Timothée MASSICOT

Nom / PrénomTimothée MASSICOT
Âge22
Saison2012-2013, 2013-2014, 2014-2015, 2015-2016, 2016-2017, 2017-2018
ÉquipeElèves du Cens, Seniors
PositionDemi de mélée

Profil

Taille : 1,77 m

Poids : 76 kg

2013–2014 : Stade Nan­tais (Junior)
2012–2013 : Stade Nan­tais (Junior)
2011–2012 : Stade Nan­tais (Junior)
2010–2011 : Stade Nan­tais (Cadet)

Depuis quand es tu au Stade Nan­tais ?

Je suis un pur pro­duit Nan­tais. J’ai débu­té à l’école de rugby du club dès 11 ans, c’est mon club for­ma­teur, j’y suis tou­jours resté.

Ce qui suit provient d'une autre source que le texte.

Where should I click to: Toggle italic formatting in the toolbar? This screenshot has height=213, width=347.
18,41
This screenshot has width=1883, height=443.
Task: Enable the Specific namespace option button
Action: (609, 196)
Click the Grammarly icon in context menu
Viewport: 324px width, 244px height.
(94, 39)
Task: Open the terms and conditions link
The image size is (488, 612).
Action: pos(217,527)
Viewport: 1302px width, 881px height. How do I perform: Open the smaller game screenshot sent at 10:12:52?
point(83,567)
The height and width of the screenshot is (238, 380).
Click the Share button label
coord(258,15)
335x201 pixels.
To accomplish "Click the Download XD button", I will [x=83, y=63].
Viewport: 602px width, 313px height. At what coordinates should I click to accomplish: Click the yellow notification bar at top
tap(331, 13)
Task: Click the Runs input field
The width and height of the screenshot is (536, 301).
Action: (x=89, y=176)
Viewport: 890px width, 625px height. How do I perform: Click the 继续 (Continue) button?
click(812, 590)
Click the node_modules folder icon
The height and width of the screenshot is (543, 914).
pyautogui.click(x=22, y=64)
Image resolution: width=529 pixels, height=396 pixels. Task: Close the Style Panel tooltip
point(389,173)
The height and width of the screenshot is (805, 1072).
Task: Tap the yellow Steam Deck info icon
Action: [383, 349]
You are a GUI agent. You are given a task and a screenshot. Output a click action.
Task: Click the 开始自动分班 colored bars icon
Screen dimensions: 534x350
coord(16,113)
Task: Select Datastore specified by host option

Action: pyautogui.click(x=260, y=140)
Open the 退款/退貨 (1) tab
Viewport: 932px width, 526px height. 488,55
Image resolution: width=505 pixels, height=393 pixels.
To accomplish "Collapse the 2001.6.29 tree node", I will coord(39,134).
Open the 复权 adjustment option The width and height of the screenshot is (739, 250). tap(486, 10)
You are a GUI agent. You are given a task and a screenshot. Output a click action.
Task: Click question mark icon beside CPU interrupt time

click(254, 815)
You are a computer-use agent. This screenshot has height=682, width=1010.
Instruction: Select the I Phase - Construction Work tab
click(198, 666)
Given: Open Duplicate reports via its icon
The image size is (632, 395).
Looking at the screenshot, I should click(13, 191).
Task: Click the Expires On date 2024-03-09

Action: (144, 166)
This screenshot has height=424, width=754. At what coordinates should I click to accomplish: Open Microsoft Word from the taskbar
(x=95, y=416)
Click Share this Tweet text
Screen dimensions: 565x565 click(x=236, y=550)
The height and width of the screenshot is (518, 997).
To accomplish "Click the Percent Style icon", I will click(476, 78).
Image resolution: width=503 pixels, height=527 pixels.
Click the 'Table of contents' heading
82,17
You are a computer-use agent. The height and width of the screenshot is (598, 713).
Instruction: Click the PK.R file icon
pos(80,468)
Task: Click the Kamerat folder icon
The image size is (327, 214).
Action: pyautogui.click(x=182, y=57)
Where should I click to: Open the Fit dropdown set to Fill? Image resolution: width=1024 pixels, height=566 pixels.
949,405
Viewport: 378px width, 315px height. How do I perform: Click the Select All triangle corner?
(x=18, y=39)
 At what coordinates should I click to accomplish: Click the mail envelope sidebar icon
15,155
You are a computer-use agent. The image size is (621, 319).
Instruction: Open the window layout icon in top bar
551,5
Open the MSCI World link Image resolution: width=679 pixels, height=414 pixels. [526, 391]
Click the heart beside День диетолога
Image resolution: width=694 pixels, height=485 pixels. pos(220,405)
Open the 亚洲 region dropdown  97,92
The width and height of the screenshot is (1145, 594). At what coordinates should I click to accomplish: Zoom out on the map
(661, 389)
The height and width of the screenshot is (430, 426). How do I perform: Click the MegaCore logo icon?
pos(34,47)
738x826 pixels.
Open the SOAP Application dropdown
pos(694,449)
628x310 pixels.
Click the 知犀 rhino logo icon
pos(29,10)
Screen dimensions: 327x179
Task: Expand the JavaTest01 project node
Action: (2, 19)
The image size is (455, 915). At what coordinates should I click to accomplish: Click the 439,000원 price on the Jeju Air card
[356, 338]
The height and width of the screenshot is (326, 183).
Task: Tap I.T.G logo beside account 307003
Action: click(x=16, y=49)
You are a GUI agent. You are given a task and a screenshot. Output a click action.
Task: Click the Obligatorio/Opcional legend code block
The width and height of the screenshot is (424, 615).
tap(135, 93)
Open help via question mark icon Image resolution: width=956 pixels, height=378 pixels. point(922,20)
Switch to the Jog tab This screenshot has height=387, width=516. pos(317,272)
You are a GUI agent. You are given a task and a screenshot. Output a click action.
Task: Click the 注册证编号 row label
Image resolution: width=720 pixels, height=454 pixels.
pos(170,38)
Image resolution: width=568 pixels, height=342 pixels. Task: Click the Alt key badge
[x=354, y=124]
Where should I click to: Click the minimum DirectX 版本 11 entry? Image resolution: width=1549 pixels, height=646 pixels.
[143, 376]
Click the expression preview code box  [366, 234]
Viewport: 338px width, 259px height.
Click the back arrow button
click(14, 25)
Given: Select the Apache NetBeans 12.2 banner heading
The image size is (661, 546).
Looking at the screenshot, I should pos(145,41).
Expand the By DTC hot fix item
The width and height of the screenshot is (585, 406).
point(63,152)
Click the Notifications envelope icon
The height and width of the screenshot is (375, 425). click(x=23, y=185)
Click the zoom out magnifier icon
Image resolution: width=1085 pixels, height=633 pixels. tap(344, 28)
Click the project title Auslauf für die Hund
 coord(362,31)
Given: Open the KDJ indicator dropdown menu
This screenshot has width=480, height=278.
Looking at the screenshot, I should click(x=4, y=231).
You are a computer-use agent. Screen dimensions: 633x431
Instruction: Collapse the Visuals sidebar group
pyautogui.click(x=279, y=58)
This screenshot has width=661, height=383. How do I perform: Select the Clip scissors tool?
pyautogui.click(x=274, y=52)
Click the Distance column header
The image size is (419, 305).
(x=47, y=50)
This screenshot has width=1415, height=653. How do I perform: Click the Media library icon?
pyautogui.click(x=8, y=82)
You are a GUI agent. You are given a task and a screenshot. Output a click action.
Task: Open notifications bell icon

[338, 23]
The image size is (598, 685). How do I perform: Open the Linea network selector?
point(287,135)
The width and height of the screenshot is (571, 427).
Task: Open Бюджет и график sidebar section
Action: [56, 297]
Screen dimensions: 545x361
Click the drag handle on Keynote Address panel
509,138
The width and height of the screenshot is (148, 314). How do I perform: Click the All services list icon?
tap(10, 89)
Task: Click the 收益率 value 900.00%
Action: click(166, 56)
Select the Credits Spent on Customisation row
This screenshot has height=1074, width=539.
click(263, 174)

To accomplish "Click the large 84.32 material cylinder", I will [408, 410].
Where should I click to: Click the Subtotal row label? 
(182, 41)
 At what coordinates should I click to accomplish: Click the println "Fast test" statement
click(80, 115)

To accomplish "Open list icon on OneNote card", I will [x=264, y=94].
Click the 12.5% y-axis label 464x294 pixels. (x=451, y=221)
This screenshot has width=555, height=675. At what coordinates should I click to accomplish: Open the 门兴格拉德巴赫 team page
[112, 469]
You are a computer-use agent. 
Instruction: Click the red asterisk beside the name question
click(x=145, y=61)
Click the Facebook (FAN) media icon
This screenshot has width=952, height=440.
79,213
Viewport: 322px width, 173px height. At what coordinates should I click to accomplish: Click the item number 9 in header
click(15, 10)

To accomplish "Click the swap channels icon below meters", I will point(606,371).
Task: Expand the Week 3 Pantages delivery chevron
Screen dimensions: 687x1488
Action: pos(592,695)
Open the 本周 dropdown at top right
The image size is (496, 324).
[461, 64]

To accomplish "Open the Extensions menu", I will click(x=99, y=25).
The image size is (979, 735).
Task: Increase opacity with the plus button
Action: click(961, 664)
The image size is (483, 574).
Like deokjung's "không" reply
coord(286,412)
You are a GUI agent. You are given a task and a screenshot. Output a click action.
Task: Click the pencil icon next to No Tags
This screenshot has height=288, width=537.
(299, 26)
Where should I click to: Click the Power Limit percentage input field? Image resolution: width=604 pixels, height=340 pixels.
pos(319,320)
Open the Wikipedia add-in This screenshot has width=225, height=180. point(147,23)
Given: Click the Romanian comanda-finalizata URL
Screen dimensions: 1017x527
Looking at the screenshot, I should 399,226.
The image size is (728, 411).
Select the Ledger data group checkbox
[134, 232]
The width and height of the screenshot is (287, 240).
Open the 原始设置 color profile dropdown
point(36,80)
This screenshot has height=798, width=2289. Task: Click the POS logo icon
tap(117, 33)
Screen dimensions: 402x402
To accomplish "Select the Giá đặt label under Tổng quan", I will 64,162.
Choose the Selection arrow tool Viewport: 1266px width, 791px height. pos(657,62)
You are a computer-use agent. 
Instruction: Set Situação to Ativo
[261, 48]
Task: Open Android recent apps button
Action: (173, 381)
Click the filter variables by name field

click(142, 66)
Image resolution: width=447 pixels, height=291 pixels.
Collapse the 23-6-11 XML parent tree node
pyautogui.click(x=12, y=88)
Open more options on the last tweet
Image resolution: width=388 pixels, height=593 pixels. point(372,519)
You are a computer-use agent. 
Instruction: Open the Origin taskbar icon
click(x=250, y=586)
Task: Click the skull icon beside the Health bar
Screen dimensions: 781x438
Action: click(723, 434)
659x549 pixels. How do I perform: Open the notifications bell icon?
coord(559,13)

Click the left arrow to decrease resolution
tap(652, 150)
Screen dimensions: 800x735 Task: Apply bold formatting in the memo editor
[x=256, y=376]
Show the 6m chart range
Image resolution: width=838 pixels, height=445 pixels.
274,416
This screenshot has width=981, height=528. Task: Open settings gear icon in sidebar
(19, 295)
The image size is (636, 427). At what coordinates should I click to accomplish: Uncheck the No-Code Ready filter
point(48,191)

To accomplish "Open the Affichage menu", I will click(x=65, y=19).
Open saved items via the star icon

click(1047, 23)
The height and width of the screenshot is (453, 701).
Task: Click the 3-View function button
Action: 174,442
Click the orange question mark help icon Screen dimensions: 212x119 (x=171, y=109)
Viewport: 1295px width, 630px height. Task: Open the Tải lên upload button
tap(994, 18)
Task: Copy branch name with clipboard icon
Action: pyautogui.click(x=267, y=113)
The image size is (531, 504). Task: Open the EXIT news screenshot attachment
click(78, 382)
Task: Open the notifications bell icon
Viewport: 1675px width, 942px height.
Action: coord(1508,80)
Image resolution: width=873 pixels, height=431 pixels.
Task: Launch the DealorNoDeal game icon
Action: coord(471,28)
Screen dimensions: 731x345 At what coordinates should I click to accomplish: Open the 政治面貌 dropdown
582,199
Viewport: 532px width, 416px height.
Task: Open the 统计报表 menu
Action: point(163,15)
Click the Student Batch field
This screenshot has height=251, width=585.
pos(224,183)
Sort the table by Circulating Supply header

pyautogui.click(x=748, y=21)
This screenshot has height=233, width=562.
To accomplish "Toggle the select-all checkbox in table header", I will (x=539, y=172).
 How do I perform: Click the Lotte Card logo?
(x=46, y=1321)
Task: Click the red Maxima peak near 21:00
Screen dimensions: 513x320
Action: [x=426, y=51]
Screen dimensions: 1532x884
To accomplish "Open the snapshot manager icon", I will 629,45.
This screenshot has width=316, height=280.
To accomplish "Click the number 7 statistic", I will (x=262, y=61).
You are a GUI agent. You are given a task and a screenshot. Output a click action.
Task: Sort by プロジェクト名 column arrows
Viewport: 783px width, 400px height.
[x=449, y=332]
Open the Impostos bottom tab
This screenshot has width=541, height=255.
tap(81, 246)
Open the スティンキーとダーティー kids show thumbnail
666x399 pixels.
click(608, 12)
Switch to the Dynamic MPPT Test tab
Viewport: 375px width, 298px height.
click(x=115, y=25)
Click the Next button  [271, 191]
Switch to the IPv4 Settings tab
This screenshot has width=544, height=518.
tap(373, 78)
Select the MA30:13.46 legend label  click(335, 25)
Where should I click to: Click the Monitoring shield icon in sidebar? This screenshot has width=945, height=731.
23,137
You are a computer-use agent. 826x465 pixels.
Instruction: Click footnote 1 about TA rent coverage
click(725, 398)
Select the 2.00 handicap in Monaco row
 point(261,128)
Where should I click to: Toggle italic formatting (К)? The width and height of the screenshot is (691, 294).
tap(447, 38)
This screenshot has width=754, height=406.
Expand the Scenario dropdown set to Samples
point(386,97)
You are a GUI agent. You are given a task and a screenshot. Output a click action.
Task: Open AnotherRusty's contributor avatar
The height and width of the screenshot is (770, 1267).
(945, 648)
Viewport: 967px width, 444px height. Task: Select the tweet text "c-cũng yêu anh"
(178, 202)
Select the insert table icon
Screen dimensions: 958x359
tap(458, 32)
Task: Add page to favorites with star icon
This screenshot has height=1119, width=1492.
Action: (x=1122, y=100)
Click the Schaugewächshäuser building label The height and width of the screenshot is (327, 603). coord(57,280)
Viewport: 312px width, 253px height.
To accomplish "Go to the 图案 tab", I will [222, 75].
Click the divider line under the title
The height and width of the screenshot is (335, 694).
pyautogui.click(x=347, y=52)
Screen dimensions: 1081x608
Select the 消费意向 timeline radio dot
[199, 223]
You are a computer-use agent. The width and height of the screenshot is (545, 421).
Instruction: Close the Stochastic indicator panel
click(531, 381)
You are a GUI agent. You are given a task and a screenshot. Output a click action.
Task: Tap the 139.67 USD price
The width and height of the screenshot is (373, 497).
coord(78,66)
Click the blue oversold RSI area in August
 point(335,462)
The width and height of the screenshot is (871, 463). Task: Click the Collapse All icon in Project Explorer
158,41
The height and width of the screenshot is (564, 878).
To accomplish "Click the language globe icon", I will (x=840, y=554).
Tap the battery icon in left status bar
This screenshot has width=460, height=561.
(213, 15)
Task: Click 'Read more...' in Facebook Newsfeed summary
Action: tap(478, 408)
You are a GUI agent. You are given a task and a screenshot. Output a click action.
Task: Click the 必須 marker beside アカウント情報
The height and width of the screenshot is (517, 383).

Quels sont tes meilleurs faits d’armes ?

J’ai été sélec­tion­né dans les caté­go­ries U17 et U18 du Grand Ouest Inter Sec­teurs. J’ai aussi été dans le Top 100 fran­çais des -16 ans.

Quelle est ta vision du rugby ?

Le rugby c’est un esprit, celui d’équipe et où le plai­sir est impor­tant. L’amitié, le tra­vail et la com­pé­ti­ti­vi­té sont les valeurs qui accom­pagnent ce sport. Je suis venu au rugby par héri­tage fami­lial, mon père jouait. Cet esprit de famille, de cama­ra­de­rie est très pré­sent, on vit ensemble et on s’entraide beau­coup, et cela dans toutes les caté­go­ries d’âge.

Le rugby te sert-il dans ta vie de tous les jours ?

Le rugby m’a appris le res­pect de l’autre. Je fais un BTS MUC en marge du Stade Nan­tais, mon passé de capi­taine en sélec­tion région m’aide à être un meneur, à prendre des déci­sions et à savoir mana­ger une équipe.

Quel est ton meilleur sou­ve­nir de joueur ?

Le titre de cham­pion de France Juniors en 2013 pour le spor­tif, c’était vrai­ment excep­tion­nel. Ensuite, je dirais que les années où j’ai côtoyé Paul Daries au Centre de for­ma­tion res­tent des bons moments, trois ans où une ami­tié est née.

Quelle est la chose la plus inso­lite que tu as vécu ici ?

Lorsque nous avons débu­té la phase finale en Juniors, l’année der­nière nous avons pris le pari dans l’équipe de nous raser les che­veux à blanc, sur les côtés du crâne. Nous avions tous une crête et nous devions gar­der cette coupe tant que nous ne per­dions pas. On a gagné le cham­pion­nat, donc à la fin les coupes de che­veux étaient vrai­ment ori­gi­nales.